Early post-operative ventricular arrhythmias in patients with continuous-flow left ventricular assist devices.

The Journal of heart and lung transplantation : the official publication of the International Society for Heart Transplantation

PubMedID: 26212658

Garan AR, Levin AP, Topkara V, Thomas SS, Yuzefpolskaya M, Colombo PC, Takeda K, Takayama H, Naka Y, Whang W, Jorde UP, Uriel N. Early post-operative ventricular arrhythmias in patients with continuous-flow left ventricular assist devices. J Heart Lung Transplant. 2015;.
BACKGROUND
Ventricular arrhythmias (VAs) are common in patients with a continuous-flow left ventricular assist device (CF-LVAD).
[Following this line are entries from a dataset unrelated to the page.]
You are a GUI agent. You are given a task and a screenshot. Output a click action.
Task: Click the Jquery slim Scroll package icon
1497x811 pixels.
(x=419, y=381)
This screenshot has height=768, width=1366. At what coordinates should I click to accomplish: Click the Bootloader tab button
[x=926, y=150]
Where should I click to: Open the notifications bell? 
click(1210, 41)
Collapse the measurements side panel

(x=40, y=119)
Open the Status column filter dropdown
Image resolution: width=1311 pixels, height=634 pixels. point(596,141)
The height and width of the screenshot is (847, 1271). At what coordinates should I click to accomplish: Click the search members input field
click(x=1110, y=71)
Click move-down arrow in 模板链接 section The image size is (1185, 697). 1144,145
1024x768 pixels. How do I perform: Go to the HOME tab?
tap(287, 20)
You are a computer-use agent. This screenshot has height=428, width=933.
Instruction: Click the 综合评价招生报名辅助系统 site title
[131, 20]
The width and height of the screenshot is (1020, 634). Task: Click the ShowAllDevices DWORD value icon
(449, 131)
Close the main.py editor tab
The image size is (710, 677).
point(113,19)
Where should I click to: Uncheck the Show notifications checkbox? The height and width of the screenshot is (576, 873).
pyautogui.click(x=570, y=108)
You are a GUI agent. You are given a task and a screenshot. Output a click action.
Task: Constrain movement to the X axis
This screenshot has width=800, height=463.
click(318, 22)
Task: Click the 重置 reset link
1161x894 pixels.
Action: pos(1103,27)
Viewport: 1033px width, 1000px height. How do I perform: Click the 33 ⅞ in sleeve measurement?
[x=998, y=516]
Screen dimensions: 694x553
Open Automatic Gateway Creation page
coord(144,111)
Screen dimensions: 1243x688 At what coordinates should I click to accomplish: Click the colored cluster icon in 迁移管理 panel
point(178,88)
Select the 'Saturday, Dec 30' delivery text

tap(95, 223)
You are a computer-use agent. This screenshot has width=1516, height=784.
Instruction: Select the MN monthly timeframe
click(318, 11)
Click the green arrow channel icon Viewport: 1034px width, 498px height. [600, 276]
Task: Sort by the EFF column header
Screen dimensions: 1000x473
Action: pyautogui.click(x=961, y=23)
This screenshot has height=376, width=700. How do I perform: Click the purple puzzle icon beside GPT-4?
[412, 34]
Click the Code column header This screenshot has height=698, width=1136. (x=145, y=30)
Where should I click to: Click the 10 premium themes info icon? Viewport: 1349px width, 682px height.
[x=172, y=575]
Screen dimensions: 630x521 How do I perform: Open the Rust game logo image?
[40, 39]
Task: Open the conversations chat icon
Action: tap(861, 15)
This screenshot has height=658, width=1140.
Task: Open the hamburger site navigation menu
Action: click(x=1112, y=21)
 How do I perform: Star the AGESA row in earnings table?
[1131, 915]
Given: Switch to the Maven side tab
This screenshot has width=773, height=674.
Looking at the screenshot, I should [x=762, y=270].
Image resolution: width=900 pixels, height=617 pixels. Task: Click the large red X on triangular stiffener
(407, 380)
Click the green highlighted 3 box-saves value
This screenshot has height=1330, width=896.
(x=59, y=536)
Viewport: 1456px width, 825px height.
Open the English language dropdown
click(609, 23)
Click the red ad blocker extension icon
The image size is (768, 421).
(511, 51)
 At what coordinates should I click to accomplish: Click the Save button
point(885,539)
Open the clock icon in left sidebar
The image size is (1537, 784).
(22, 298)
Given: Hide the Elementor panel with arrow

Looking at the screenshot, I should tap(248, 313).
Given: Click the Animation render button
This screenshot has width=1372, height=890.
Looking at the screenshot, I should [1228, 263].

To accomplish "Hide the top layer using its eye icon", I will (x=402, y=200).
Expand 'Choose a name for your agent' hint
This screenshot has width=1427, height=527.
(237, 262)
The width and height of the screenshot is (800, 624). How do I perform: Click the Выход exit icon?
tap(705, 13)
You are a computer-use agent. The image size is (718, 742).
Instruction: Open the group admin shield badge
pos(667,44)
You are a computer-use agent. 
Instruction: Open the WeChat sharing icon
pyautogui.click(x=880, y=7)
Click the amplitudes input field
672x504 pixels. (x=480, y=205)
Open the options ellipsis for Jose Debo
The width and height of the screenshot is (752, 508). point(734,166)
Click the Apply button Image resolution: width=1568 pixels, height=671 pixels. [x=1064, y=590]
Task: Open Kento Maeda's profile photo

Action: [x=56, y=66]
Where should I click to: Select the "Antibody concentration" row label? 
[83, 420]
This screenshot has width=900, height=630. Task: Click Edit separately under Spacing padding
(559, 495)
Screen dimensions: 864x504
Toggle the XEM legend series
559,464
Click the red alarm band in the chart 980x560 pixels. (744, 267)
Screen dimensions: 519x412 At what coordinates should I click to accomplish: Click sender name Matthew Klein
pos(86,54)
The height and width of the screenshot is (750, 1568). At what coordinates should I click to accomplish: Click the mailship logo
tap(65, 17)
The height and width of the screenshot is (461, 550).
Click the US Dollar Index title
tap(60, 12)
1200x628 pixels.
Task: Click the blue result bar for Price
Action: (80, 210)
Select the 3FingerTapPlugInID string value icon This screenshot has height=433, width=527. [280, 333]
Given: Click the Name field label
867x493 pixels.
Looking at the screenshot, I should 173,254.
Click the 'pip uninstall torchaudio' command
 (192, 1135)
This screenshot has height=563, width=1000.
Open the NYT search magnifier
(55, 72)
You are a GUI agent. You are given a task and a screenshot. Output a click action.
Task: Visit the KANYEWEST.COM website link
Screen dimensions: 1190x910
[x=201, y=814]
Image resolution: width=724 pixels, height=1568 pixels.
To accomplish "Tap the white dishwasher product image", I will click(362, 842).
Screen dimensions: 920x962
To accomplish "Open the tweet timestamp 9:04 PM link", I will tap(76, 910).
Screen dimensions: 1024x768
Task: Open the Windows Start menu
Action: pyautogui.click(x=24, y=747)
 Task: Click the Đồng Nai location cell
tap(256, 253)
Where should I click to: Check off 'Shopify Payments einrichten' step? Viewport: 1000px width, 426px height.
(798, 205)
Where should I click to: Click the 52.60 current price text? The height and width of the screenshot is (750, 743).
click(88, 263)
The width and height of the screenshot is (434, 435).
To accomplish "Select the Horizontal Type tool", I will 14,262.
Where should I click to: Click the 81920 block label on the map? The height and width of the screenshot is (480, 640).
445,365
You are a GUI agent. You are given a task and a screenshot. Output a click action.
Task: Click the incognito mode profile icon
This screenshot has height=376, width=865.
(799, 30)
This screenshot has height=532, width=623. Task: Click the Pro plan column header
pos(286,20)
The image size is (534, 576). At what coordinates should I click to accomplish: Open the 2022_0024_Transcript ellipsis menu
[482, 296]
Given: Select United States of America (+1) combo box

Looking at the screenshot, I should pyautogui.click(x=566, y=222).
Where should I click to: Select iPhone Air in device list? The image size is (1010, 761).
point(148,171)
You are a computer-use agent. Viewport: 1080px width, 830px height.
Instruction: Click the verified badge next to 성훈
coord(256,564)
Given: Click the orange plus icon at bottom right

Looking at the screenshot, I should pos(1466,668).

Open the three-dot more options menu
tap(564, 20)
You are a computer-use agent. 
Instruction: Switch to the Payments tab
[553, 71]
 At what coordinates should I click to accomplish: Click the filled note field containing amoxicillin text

The causes and clinical significance of early post-operative VAs have not previously been characterized in these patients. The purpose of this study was to assess the incidence, precipitants, and clinical impact of early VAs in patients supported by CF-LVADs.

METHODS
Patients with a long-term CF-LVAD receiving care between January 1, 2012, and March 1, 2014, were enrolled and followed prospectively. Implantable cardioverter-defibrillators (ICDs) were interrogated at baseline and throughout the follow-up period. VA was defined as ventricular tachycardia or ventricular fibrillation lasting >30 seconds or effectively terminated by appropriate ICD tachytherapy or external defibrillation. The primary end-point was the occurrence of early VAs (within 30 days of surgery). Secondary end-points were right ventricular (RV) failure and need for VA ablation.

RESULTS
There were 162 patients enrolled, and 38 (23.5%) experienced at least 1 early VA. Predictors of early VA were a history of pre-operative VAs, non-ischemic cardiomyopathy, and older age. Several conditions frequently encountered in the early post-operative period were identified as possible precipitants for VA episodes. Early VAs were associated with post-operative RV failure, particularly when patients received shocks instead of anti-tachycardia pacing.

CONCLUSIONS
Early VAs are common and are associated with RV failure. ICD shocks, but not anti-tachycardia pacing, for early VAs are associated with acute worsening of RV failure.